BEGIN
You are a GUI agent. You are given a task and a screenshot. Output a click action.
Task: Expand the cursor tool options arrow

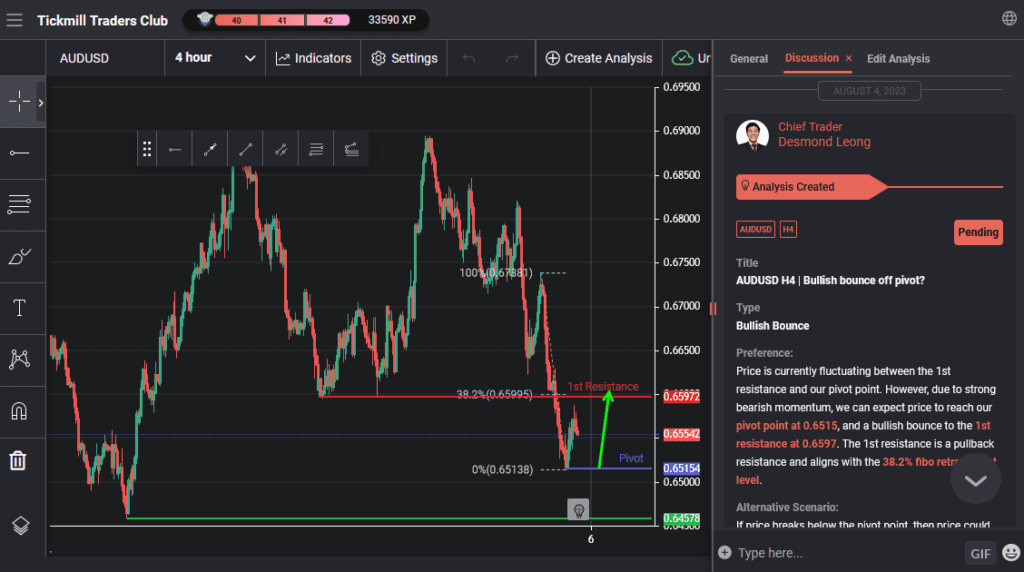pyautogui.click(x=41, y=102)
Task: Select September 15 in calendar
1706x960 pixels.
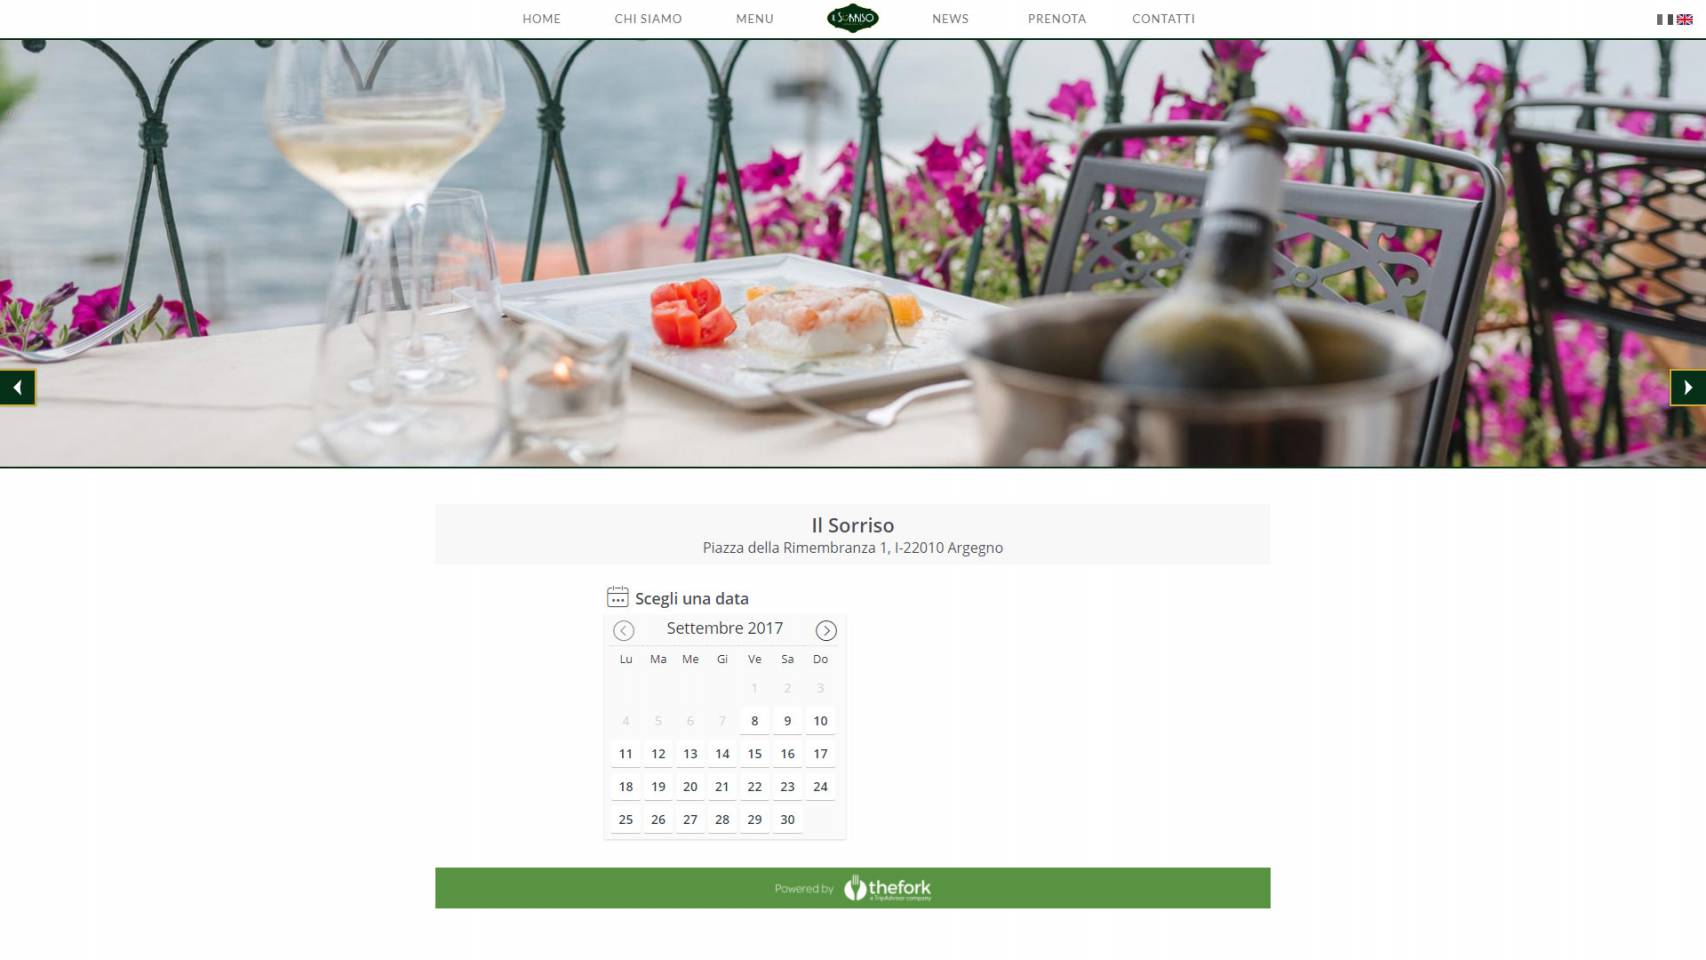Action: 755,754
END
→ What is required
Transcribe the whole listing, character for character, but not its images.

→ Response to this exercise
You are a GUI agent. You are given a task and a screenshot. Output a click action.
Task: Expand the cursor tool options arrow

pyautogui.click(x=41, y=102)
Task: Select September 15 in calendar
1706x960 pixels.
Action: 755,754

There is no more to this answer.